Stated problem
Transcribe each line of the following material verbatim.

(Word and element location data)
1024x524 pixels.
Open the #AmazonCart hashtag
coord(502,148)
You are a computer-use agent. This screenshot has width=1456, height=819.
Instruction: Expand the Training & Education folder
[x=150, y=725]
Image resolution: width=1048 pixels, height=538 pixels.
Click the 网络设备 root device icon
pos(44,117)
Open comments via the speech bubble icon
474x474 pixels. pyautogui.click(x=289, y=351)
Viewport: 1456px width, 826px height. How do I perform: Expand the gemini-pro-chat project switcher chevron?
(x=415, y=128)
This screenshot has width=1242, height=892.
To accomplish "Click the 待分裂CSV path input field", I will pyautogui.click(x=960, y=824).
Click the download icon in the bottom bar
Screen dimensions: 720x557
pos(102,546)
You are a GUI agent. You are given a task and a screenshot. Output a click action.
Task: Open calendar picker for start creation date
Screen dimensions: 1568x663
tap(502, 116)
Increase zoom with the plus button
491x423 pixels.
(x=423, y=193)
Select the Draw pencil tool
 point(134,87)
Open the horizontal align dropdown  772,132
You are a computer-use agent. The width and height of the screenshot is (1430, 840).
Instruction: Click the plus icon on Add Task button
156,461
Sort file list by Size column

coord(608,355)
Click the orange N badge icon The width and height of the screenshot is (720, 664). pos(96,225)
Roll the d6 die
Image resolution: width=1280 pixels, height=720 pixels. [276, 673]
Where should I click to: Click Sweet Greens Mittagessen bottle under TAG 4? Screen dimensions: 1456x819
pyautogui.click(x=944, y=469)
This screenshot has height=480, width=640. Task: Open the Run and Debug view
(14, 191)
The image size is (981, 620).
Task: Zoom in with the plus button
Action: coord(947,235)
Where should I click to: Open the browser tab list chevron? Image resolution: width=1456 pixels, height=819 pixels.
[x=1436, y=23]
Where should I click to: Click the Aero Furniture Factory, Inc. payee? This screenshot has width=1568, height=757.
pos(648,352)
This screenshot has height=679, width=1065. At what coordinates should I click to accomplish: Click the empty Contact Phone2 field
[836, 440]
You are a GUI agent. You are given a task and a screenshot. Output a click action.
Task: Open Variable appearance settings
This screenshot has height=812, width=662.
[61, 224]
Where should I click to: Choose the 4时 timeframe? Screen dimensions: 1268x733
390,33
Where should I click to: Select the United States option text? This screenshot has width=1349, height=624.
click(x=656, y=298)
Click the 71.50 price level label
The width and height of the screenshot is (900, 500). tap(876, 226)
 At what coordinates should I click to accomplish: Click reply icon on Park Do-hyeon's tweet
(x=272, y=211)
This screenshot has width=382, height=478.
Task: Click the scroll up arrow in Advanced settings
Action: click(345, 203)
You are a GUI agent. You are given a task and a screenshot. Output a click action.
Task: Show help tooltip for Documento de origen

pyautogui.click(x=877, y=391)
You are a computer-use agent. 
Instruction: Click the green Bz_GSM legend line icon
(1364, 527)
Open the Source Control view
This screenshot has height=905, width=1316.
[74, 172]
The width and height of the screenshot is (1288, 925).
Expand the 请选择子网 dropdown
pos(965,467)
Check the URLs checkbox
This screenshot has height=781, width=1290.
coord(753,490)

Full solution
1024x524 pixels.
Open the #AmazonCart hashtag
coord(502,148)
You are a computer-use agent. This screenshot has width=1456, height=819.
Instruction: Expand the Training & Education folder
[x=150, y=725]
Image resolution: width=1048 pixels, height=538 pixels.
Click the 网络设备 root device icon
pos(44,117)
Open comments via the speech bubble icon
474x474 pixels. pyautogui.click(x=289, y=351)
Viewport: 1456px width, 826px height. How do I perform: Expand the gemini-pro-chat project switcher chevron?
(x=415, y=128)
This screenshot has width=1242, height=892.
To accomplish "Click the 待分裂CSV path input field", I will pyautogui.click(x=960, y=824).
Click the download icon in the bottom bar
Screen dimensions: 720x557
pos(102,546)
You are a GUI agent. You are given a task and a screenshot. Output a click action.
Task: Open calendar picker for start creation date
Screen dimensions: 1568x663
tap(502, 116)
Increase zoom with the plus button
491x423 pixels.
(x=423, y=193)
Select the Draw pencil tool
 point(134,87)
Open the horizontal align dropdown  772,132
You are a computer-use agent. The width and height of the screenshot is (1430, 840).
Instruction: Click the plus icon on Add Task button
156,461
Sort file list by Size column

coord(608,355)
Click the orange N badge icon The width and height of the screenshot is (720, 664). pos(96,225)
Roll the d6 die
Image resolution: width=1280 pixels, height=720 pixels. [276, 673]
Where should I click to: Click Sweet Greens Mittagessen bottle under TAG 4? Screen dimensions: 1456x819
pyautogui.click(x=944, y=469)
This screenshot has height=480, width=640. Task: Open the Run and Debug view
(14, 191)
The image size is (981, 620).
Task: Zoom in with the plus button
Action: coord(947,235)
Where should I click to: Open the browser tab list chevron? Image resolution: width=1456 pixels, height=819 pixels.
[x=1436, y=23]
Where should I click to: Click the Aero Furniture Factory, Inc. payee? This screenshot has width=1568, height=757.
pos(648,352)
This screenshot has height=679, width=1065. At what coordinates should I click to accomplish: Click the empty Contact Phone2 field
[836, 440]
You are a GUI agent. You are given a task and a screenshot. Output a click action.
Task: Open Variable appearance settings
This screenshot has height=812, width=662.
[61, 224]
Where should I click to: Choose the 4时 timeframe? Screen dimensions: 1268x733
390,33
Where should I click to: Select the United States option text? This screenshot has width=1349, height=624.
click(x=656, y=298)
Click the 71.50 price level label
The width and height of the screenshot is (900, 500). tap(876, 226)
 At what coordinates should I click to accomplish: Click reply icon on Park Do-hyeon's tweet
(x=272, y=211)
This screenshot has width=382, height=478.
Task: Click the scroll up arrow in Advanced settings
Action: click(345, 203)
You are a GUI agent. You are given a task and a screenshot. Output a click action.
Task: Show help tooltip for Documento de origen

pyautogui.click(x=877, y=391)
You are a computer-use agent. 
Instruction: Click the green Bz_GSM legend line icon
(1364, 527)
Open the Source Control view
This screenshot has height=905, width=1316.
[74, 172]
The width and height of the screenshot is (1288, 925).
Expand the 请选择子网 dropdown
pos(965,467)
Check the URLs checkbox
This screenshot has height=781, width=1290.
coord(753,490)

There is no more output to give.